Bug #89195 Total ordering of transactions is not respected in Group Replication.
Submitted: 11 Jan 19:15 Modified: 15 Jan 12:40
Reporter: Jean-François Gagné Email Updates:
Status: Verified Impact on me:
None 
Category:MySQL Server: Group Replication Severity:S2 (Serious)
Version:5.7.20, 8.0.3 OS:Any
Assigned to: CPU Architecture:Any

[11 Jan 19:15] Jean-François Gagné
Description:
Hi,

in the manual ([1] and [2]) we can read:

"the majority of the group have to agree on the order of a given transaction in the global sequence"

and:

"all servers apply the same set of changes in the same order"

[1]: https://dev.mysql.com/doc/refman/5.7/en/group-replication-background.html

[2]: https://dev.mysql.com/doc/refman/5.7/en/group-replication-summary.html

However, in Bug#89194, I reported a situation where transactions are not executed in the same order on different members of the group:

- On the member running the while, “B” is INSERTED before “b”,

- and on the member running the ALTER, “b” is INSERTED before “B”.

And above happens even if  the “b” INSERT is certified before the “B”.

I do not know if this is a documentation problem or a problem in the implementation of Group Replication.  The solution is either to fix the documentation or to hold COMMIT on the local node until the local applier reaches a marker for the current transaction in the relay logs of Group Replication (maybe that marker should include a complete RBR view of the transaction, see replication breakage below).

Also, as because the wait that I am suggesting might degrade performance, maybe the current behavior (no global order in transaction commit) is suitable in some cases.  Then, a configuration parameter could disable the wait that I am suggesting above, but waiting should be the default behavior.

Note that if the wait that I am suggesting would have been implemented, fixing the breakage in the group from Bug#89194 would be much easier as there would not be any data inconsistency (only needing to skip a transaction).  In the case of the node that issued the “B” INSERT, the session blocked in COMMIT would roll-back and in case the transaction needs to be replayed, it would be replayed by the Group Replication applier (this is why I wrote above that the maker should include a complete RBR view of the transaction).

Many thanks for looking into that,

JFG

How to repeat:
See Bug#89194.

* _Work instructions_
Which bug does the bug report above cite as the place where transactions were reported running in different orders on different group members?

* _Provided material_
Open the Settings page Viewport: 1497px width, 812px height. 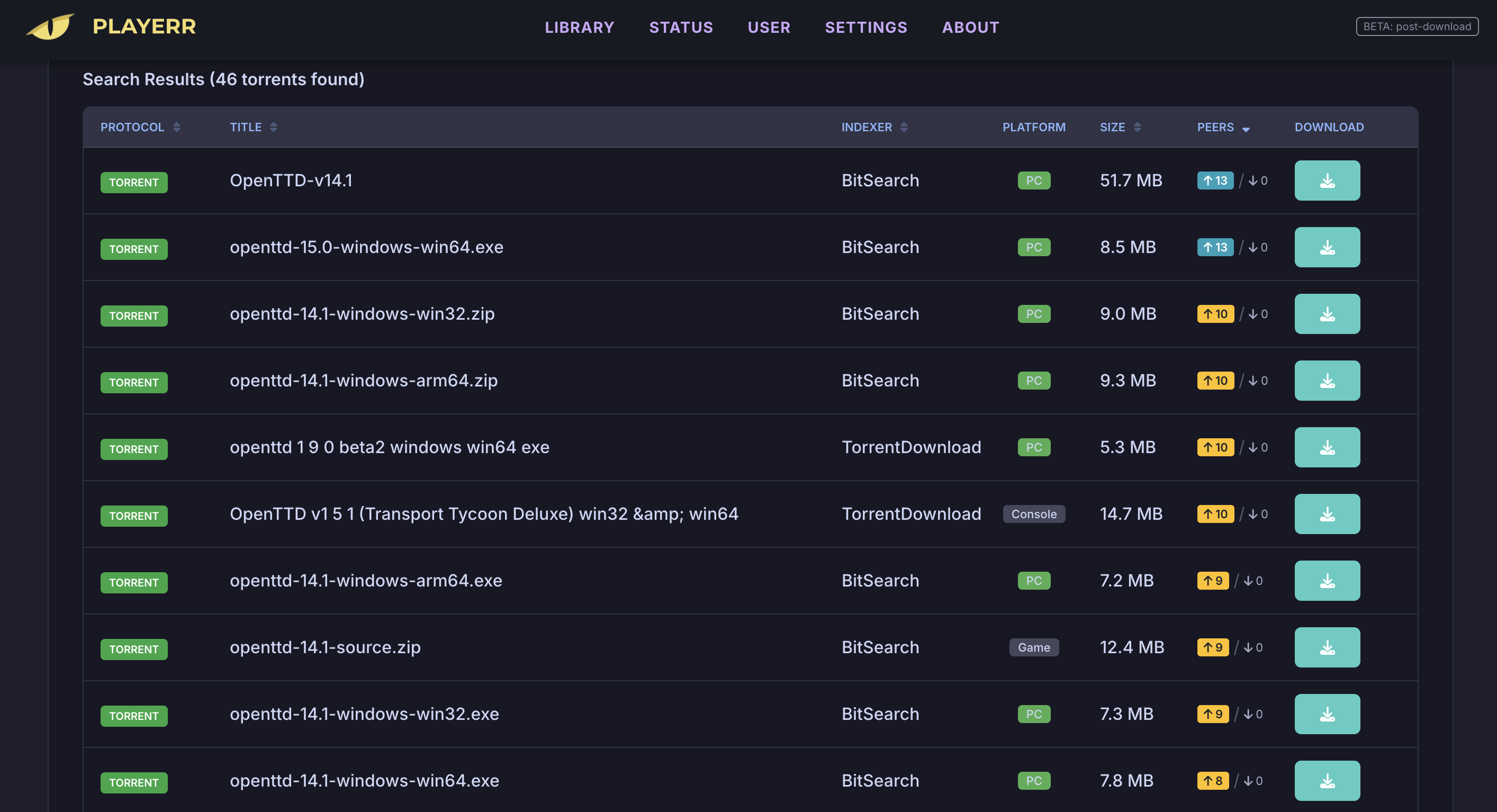(x=866, y=27)
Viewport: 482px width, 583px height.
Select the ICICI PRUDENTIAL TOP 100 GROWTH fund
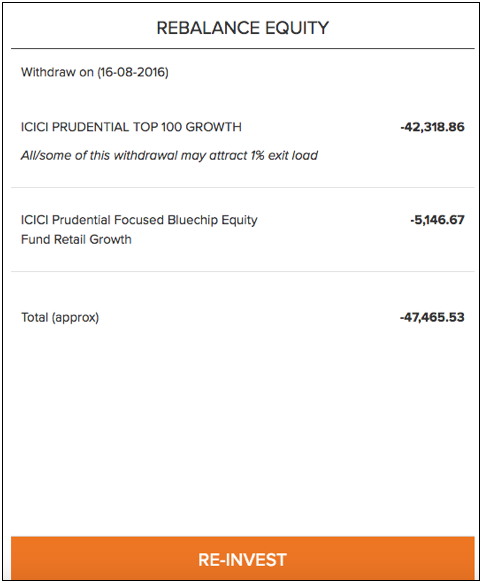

* _Answer for the task_
Bug#89194